Liquid Biopsy Biomarkers of Targeted Therapy Resistance in Metastatic ER+ Breast Cancer

At a Glance

This project will pioneer a liquid biopsy approach to identify treatment-resistant and aggressive features in estrogen receptor-positive (ER+) metastatic breast cancer. The innovative technique, using blood samples, aims to predict the efficacy of standard regimens early, enabling personalized treatment strategies and improving outcomes for breast cancer patients in Wisconsin.

The Challenge

Breast cancer is the most common cancer in Wisconsin, with over 4,600 new cases annually. Metastatic breast cancer (MBC), the lethal form of the disease, is the second most common cause of cancer mortality for Wisconsin women, with 5-year survival of less than 30 percent. Over 70 percent of breast cancers are estrogen receptor positive (ER+), and endocrine therapy (ET) inhibiting the estrogen receptor ER pathway driving tumor growth is the standard treatment for women with estrogen receptor positive metastatic breast cancer (ER+MBC). ET is typically used in combination with CDK4/6 inhibitors (CDKi) which target cell cycle progression, slowing tumor progression.
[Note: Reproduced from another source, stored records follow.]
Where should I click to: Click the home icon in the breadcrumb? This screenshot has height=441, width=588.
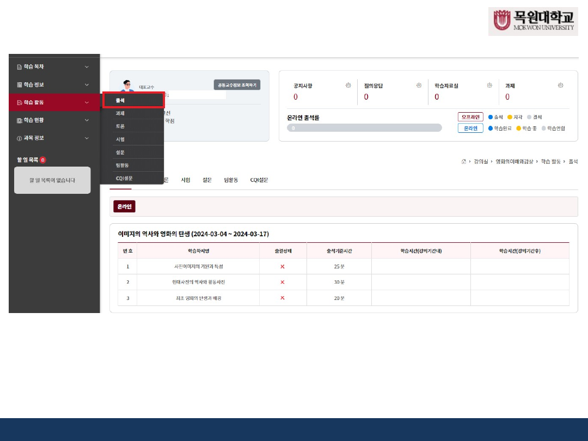pyautogui.click(x=463, y=162)
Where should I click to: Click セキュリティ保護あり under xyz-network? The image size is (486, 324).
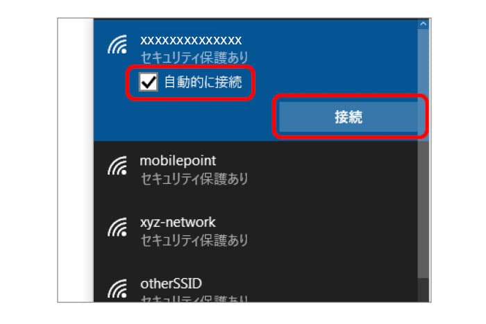tap(194, 240)
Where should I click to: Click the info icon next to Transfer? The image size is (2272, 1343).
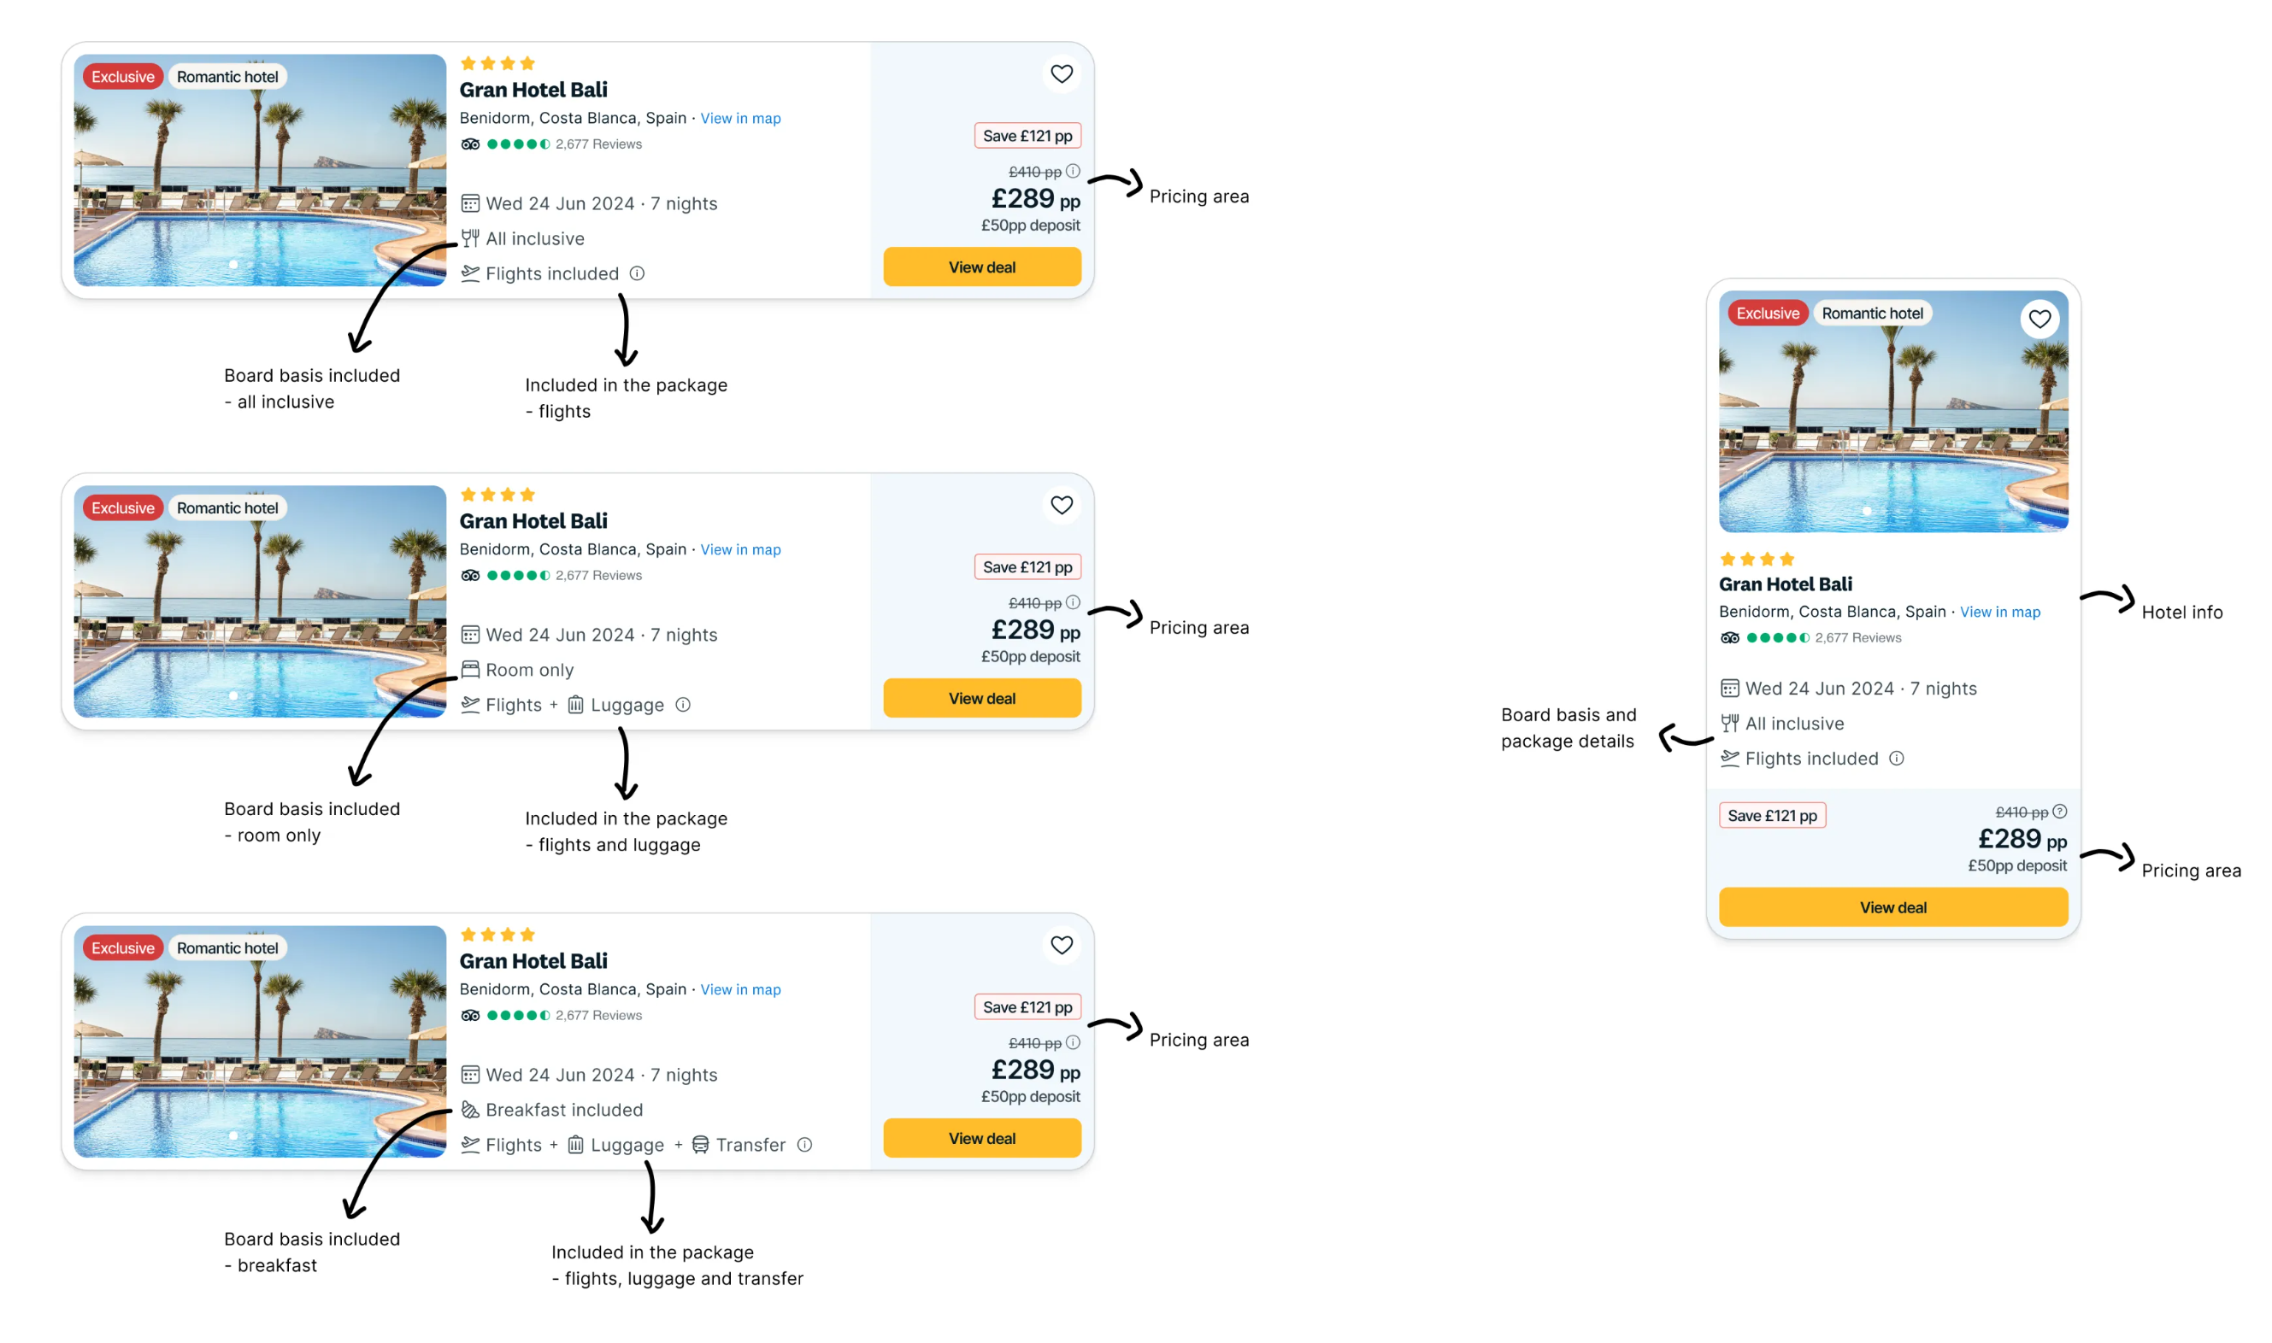tap(805, 1145)

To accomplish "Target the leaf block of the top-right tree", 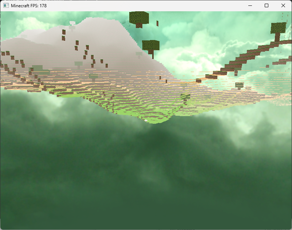I will (279, 28).
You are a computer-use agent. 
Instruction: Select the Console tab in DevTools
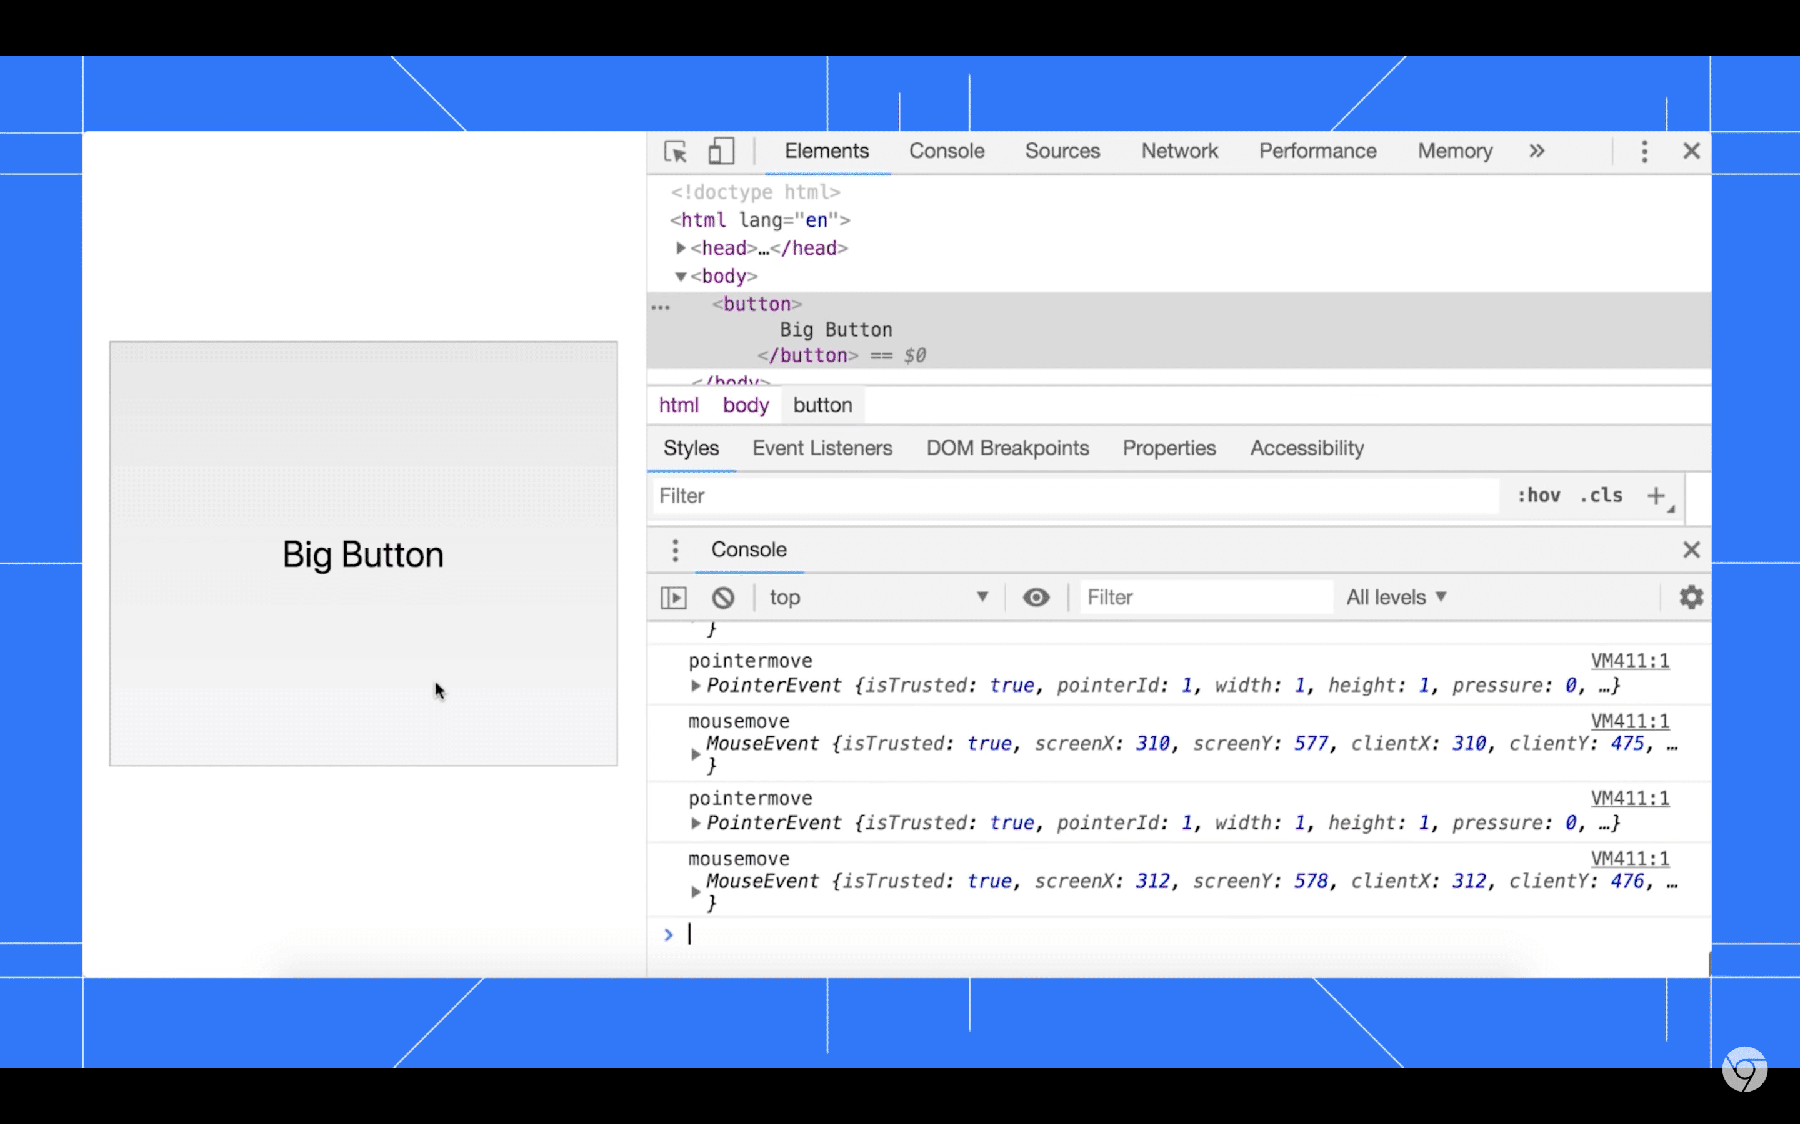tap(948, 150)
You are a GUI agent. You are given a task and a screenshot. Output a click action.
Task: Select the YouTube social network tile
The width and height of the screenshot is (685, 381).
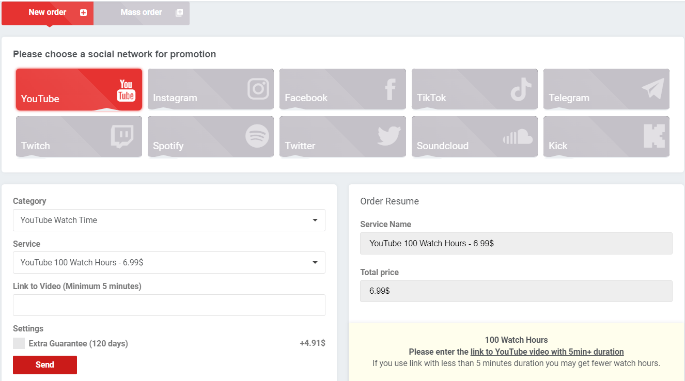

However, even with these regiments, 1 in 5 patients experience upfront ET resistance and most patients acquire resistance within 25 to 28 months of treatment. There are currently no clinical or molecular biomarkers of ET resistance.

Project Goals

The research team hypothesizes that tumor-derived DNA (ctDNA) fragmentation patterns will distinguish endocrine resistant from endocrine responsive tumor phenotypes and identify patients with aggressive disease biology after first line CDKi therapy. This hypothesis will be tested through the following aims:

1. Identify ctDNA genomic alterations and fragmentomic patterns associated with earlier progression on first line ET/CDKi in ER+MBC.
2. Identify ctDNA genomic alterations and fragmentomic patterns associated with a rapid progression phenotype after first line ET/CDKi in ER+MBC.